Laureano Gómez fue presidente de Colombia en 1950, tras el asesinato el 9 de abril de 1948 de Gaitán, líder liberal de izquierda.
No saben que solo en su primer año de mandato (y casi único al frente del poder), Laureano Gómez fue responsable de dejar tendidos (“muñecos”, “les dio piso”) ese año a cincuenta mil compatriotas que se despedazaban, unos a otros, por ser liberales o ser conservadores.
Récord de asesinatos políticos en 365 días, nunca antes superado. La misión salvadora de Laureano Gómez fue exactamente la misma que la de Uribe Vélez, a saber, dejar la patria colombiana limpia del mal comunista.
Por eso la tarea de dejar sin historia a sus jóvenes, que significa dejar sin futuro lo mejor de la nación colombiana, ha sido cumplida a cabalidad por los ministerios de educación y cultura en este siglo XXI.
Cercenar de tajo la historia y la memoria del país, es garantizar el dominio desvergonzado de los dirigentes políticos de siempre, de la clase dominante (“oligárquica”, como acusaba Gaitán), que se perpetúa en cada generación con todas las mañas, las corruptelas, las clientelas, en un eterno retorno de lo mismo.
Una nación no es una tabula rasa.
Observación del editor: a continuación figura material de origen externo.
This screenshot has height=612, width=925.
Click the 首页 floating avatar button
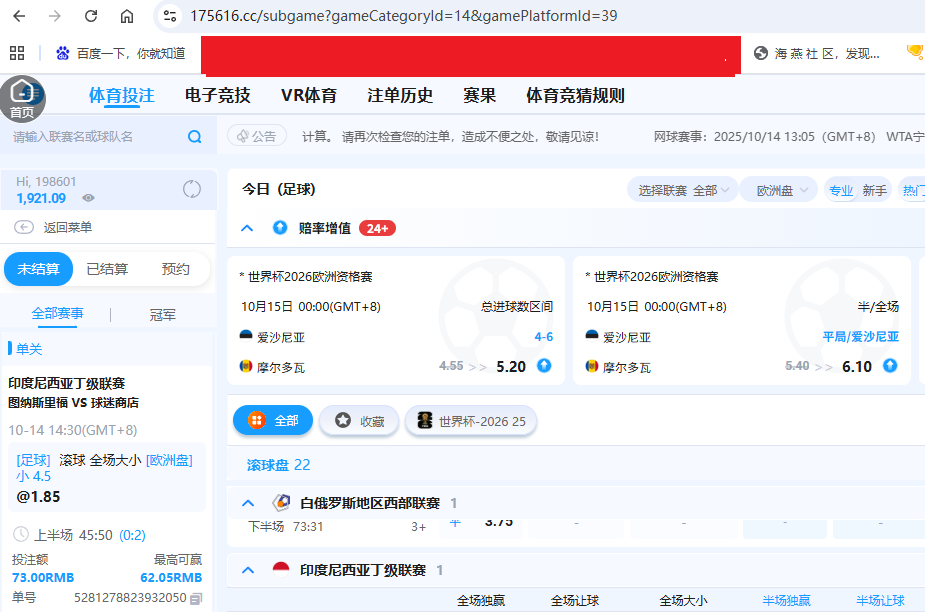pyautogui.click(x=22, y=98)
No debe serlo, y su principio esperanza nace de esa acción valerosa de la juventud de tumbar las estatuas de nuestras plazas públicas, que presenciamos en el último Paro nacional.
Al tumbar la estatua del fundador de Bogotá, Jiménez Quesada, en la plazoleta de la Universidad del Rosario, se derribó también a la dictadura sátrapa de Laureano Gómez que la había recibido como regalo del dictador español Francisco Franco.
Al derribar la estatua de Jiménez de Quesada, se hizo un acto creativo de reconstrucción utópica, de derribar (no propiamente el pasado hispánico) sino sobre todo a los que se empeñan a dirigirnos con los patrones culturales y políticos de los chapetones.
Se derribó a su vez con Laureano Gómez y al mismo fantasma de Uribe Vélez, heredero insigne del “Monstruo” (así se le llamaba a Laureano Gómez) que nos persigue y aterroriza en las noches de insomnio, sin amanecer, desde ese trágico 9 de abril.
Este 19 de junio es nuestra ocasión de cortar esa soga del ahorcado que nos apremia y aprieta, que nos amenaza a seguir apretándose con el ingeniero ocasionalista, que emerge de manera sorpresiva como una estrella negra en el firmamento colombiano.
Rodolfo Hernández, con signos manifiestos de perturbaciones psico-patológicos según especialistas. “Los caminos de la vida no son como yo pensaba, como los imaginaba, no son como yo creía…”, reza un vallenato muy conocido.
Es la ocasión de que nos apropiemos de esos caminos tortuosos, por los que transitaba hasta su auto exterminio Rodrigo D.
Apropiándonos de ellos, voluntariamente y con nuestro voto por Petro-Francia: como caminos de utopía. Colombia con futuro.